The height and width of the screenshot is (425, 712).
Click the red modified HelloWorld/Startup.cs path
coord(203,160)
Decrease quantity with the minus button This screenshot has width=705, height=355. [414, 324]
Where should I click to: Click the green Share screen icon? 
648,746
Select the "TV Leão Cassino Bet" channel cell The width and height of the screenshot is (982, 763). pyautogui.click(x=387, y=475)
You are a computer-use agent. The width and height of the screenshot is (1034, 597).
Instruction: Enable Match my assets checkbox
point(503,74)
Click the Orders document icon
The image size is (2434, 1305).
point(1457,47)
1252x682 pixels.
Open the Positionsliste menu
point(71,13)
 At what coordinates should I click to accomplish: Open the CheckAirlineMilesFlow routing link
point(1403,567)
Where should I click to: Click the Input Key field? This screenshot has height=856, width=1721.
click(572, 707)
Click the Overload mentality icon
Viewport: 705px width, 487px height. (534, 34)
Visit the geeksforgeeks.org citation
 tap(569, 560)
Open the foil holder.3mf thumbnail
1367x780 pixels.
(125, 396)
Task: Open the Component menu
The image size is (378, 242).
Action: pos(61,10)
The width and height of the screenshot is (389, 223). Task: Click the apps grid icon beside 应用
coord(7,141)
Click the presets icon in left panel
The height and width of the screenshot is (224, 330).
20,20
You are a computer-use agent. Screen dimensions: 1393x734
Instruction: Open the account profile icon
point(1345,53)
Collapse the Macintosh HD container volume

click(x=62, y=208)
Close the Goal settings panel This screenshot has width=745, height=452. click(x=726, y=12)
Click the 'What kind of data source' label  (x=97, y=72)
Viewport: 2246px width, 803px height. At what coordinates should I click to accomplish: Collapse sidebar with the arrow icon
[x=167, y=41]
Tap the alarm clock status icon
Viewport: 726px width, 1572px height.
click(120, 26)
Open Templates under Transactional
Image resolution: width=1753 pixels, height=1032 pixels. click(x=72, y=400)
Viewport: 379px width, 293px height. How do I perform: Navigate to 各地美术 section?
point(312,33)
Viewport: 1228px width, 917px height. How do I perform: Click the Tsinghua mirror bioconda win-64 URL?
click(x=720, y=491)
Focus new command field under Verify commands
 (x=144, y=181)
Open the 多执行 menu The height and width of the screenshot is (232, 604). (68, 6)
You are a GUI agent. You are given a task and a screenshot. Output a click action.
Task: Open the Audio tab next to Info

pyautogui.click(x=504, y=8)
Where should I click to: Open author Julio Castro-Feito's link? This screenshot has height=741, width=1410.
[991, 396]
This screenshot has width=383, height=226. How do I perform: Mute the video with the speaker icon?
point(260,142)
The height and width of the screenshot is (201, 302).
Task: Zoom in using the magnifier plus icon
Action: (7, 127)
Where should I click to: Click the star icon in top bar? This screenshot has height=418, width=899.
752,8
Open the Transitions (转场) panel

◆ ◆ ◆

| To do |
Rewrite the data above, changing every "menu" to "dropdown" and leaving everything else unchanged.

| Written solution |
The height and width of the screenshot is (425, 712).
Click the red modified HelloWorld/Startup.cs path
coord(203,160)
Decrease quantity with the minus button This screenshot has width=705, height=355. [414, 324]
Where should I click to: Click the green Share screen icon? 
648,746
Select the "TV Leão Cassino Bet" channel cell The width and height of the screenshot is (982, 763). pyautogui.click(x=387, y=475)
You are a computer-use agent. The width and height of the screenshot is (1034, 597).
Instruction: Enable Match my assets checkbox
point(503,74)
Click the Orders document icon
The image size is (2434, 1305).
point(1457,47)
1252x682 pixels.
Open the Positionsliste dropdown
point(71,13)
 At what coordinates should I click to accomplish: Open the CheckAirlineMilesFlow routing link
point(1403,567)
Where should I click to: Click the Input Key field? This screenshot has height=856, width=1721.
click(572, 707)
Click the Overload mentality icon
Viewport: 705px width, 487px height. (534, 34)
Visit the geeksforgeeks.org citation
 tap(569, 560)
Open the foil holder.3mf thumbnail
1367x780 pixels.
(125, 396)
Task: Open the Component dropdown
The image size is (378, 242).
Action: pos(61,10)
The width and height of the screenshot is (389, 223). Task: Click the apps grid icon beside 应用
coord(7,141)
Click the presets icon in left panel
The height and width of the screenshot is (224, 330).
20,20
You are a computer-use agent. Screen dimensions: 1393x734
Instruction: Open the account profile icon
point(1345,53)
Collapse the Macintosh HD container volume

click(x=62, y=208)
Close the Goal settings panel This screenshot has width=745, height=452. click(x=726, y=12)
Click the 'What kind of data source' label  (x=97, y=72)
Viewport: 2246px width, 803px height. At what coordinates should I click to accomplish: Collapse sidebar with the arrow icon
[x=167, y=41]
Tap the alarm clock status icon
Viewport: 726px width, 1572px height.
click(120, 26)
Open Templates under Transactional
Image resolution: width=1753 pixels, height=1032 pixels. click(x=72, y=400)
Viewport: 379px width, 293px height. How do I perform: Navigate to 各地美术 section?
point(312,33)
Viewport: 1228px width, 917px height. How do I perform: Click the Tsinghua mirror bioconda win-64 URL?
click(x=720, y=491)
Focus new command field under Verify commands
 (x=144, y=181)
Open the 多执行 dropdown The height and width of the screenshot is (232, 604). (68, 6)
You are a GUI agent. You are given a task and a screenshot. Output a click action.
Task: Open the Audio tab next to Info

pyautogui.click(x=504, y=8)
Where should I click to: Open author Julio Castro-Feito's link? This screenshot has height=741, width=1410.
[991, 396]
This screenshot has width=383, height=226. How do I perform: Mute the video with the speaker icon?
point(260,142)
The height and width of the screenshot is (201, 302).
Task: Zoom in using the magnifier plus icon
Action: (7, 127)
Where should I click to: Click the star icon in top bar? This screenshot has height=418, width=899.
752,8
Open the Transitions (转场) panel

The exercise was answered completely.